[Ausgangstext]:

____________________

Die Marktindex-Autorin Sabine Simmen hat drei kleine Jungs im Alter von 6 Monaten bis 4 Jahren und schreibt hier regelmässig über ihren turbulenten Alltag.

Habt ihr auch kleine Kinder? Und habt ihr euch selbst schon einmal bewusst zugehört, was und in welchem Ton ihr den ganzen Tag zu euren Kindern sagt? Nicht? Dann lasst es! Denn ich habe es getan und das Ergebnis war ziemlich erschreckend. Mein Umfeld würde mich wohl sicher als nett bezeichnen. Witzig. Verständnisvoll. Und vielleicht auch eloquent. Aber all diese Eigenschaften scheine ich täglichen Umgang mit meinen Kindern auf einen Schlag zu verlieren: Ich mutiere Tag für Tag zu einem fiesen, lauten Drill-Sergeant. Einer der nur noch droht, schreit und schimpft. Wollt ihr mal das Repertoire meiner beliebtesten Phrasen hören? Et voilà:

1. Näi / ned (dieses Wort brauche ich eine Million Mal pro Tag und immer mehrmals hintereinander, wobei das Wort bei jeder Wiederholung lauter und interessanterweise auch betonter wird. Als würde ich mit einem Tauben sprechen, der von meinen Lippen lesen muss. Wobei: Gibt es vielleicht sogar eine spezielle Taubheit bei kleinen Kindern, die sie jeweils gewisse Wörter oder Phrasen erst ab der dritten Wiederholung hören lässt? Das würde einiges erklären.)

____________________

[Extrahierte Daten]:
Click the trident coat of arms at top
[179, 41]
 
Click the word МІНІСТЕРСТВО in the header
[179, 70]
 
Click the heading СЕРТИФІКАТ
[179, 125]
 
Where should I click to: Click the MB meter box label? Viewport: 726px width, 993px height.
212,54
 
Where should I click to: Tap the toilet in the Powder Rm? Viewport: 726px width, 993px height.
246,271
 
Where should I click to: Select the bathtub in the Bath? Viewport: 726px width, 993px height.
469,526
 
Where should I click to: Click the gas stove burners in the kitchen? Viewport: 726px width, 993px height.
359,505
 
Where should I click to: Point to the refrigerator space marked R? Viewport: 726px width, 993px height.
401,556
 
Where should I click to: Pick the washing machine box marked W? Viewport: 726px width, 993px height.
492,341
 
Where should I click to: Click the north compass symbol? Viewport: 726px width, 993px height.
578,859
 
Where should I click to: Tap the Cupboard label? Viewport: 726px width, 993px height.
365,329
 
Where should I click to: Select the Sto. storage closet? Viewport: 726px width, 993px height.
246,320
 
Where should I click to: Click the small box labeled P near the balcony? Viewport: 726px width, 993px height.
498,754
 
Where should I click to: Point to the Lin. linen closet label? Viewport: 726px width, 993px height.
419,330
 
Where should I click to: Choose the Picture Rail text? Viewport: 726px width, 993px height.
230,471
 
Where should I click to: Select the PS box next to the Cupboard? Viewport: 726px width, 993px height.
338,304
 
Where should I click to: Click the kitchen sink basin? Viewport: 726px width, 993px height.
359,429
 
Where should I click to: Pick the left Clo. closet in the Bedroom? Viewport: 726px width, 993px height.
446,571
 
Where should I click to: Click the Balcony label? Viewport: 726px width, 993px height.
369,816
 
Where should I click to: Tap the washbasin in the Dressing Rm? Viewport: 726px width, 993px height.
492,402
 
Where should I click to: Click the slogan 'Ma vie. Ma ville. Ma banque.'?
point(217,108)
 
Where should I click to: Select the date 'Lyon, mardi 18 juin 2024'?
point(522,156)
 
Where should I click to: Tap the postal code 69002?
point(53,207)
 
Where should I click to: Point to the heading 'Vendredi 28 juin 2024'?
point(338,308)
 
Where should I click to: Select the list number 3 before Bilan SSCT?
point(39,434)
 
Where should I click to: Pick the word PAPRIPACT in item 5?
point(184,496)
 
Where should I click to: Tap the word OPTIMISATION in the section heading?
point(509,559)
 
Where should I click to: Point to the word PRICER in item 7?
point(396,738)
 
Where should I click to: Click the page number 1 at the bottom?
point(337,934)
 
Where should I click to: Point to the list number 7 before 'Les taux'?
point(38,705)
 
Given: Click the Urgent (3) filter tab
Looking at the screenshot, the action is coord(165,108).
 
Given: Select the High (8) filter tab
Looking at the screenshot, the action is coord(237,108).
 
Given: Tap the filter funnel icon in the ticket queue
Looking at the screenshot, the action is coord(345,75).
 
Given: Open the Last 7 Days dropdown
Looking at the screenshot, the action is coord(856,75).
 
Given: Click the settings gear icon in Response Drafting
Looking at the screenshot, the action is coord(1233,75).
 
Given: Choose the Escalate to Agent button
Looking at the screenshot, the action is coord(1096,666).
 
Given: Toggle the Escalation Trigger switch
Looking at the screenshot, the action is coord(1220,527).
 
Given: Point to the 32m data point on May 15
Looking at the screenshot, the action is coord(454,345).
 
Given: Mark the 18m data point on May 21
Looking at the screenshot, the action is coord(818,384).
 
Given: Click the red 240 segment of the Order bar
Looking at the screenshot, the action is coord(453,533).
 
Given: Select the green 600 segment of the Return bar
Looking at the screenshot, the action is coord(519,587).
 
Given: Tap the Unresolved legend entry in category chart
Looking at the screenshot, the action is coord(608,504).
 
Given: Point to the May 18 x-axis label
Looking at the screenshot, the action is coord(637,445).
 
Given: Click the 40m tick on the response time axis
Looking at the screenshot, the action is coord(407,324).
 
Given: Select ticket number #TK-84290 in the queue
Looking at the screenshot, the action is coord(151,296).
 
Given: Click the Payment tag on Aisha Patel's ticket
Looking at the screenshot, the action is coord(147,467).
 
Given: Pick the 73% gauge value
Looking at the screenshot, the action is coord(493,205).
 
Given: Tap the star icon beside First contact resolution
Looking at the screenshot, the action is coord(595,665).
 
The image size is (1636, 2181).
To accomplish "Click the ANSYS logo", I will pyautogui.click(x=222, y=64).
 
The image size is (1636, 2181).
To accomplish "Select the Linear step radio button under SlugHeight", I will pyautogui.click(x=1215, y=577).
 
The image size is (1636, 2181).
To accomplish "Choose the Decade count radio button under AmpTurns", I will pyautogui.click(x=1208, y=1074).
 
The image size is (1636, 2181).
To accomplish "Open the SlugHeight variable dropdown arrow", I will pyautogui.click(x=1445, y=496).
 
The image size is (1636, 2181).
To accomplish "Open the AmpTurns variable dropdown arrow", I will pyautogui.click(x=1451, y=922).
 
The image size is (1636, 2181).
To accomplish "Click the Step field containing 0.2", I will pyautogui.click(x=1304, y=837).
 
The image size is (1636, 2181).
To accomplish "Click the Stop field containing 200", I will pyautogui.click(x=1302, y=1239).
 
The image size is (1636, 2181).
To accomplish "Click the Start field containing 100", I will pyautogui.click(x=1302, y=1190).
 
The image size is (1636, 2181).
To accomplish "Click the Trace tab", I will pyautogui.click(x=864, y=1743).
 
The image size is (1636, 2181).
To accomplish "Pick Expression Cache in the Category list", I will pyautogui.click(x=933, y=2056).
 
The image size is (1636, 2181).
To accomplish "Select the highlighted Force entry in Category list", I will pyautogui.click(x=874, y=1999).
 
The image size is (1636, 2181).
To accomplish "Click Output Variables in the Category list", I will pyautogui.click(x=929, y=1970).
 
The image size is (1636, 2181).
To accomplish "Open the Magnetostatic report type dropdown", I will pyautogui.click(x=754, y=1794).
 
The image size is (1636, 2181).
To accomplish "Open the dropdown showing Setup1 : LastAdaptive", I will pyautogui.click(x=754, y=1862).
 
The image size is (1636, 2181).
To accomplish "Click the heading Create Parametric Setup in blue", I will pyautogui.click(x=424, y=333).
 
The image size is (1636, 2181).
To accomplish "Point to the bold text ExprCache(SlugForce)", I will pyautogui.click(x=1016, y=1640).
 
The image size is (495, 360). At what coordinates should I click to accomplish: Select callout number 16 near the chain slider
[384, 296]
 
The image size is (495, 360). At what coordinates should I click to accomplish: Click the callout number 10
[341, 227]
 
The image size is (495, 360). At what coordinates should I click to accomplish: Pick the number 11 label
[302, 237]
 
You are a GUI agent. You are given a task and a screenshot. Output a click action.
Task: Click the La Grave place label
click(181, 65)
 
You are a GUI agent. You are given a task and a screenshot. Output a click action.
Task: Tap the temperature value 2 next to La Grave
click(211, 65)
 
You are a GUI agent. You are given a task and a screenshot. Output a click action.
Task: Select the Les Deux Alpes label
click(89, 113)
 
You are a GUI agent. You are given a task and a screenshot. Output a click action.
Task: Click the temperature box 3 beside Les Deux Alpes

____________________

[Aufgabendetails]: Führe die Kolumne über den Ton gegenüber den Kindern dort weiter, wo sie aufhört. Die Einträge haben nichts mit der Kolumne über den Ton gegenüber den Kindern zu tun.

[Ergebnis]:
2. Hör uuf / pass uuf (auch diese Wendung verwende ich fast immer mehrfach hintereinander. Zuhause erhöhe ich dabei regelmässig die Lautstärke. Draussen oder im Beisein anderer Menschen funktioniert die soziale Kontrolle über meinen innere Drill-Sergeant aber doch noch insofern, dass ich nicht schreie. Ich zische. Aber das ist fast schlimmer als schreien, glaubt mir!)

3. Chom ändlech / mach ändlech (meine liebste Wendung vor und nach den Mahlzeiten, bevor wir das Haus verlassen und wenn die Kleinen ins Bett müssen – also eigentlich immer.)

4. Ech chome grad / ech mache grad (diese Wendung ist meine Antwort auf fast jeden Satz meiner Kinder und ist die offiziell anerkannte Kurzform von „Lass-mich-bitte-schnell-in-Ruhe-geh-spielen-oder-mach-irgendwas-anderes-und-vergiss-währenddessen-dass-du-was-von-mir-wolltest-da-ich-gerade-keine-Zeit-habe“.)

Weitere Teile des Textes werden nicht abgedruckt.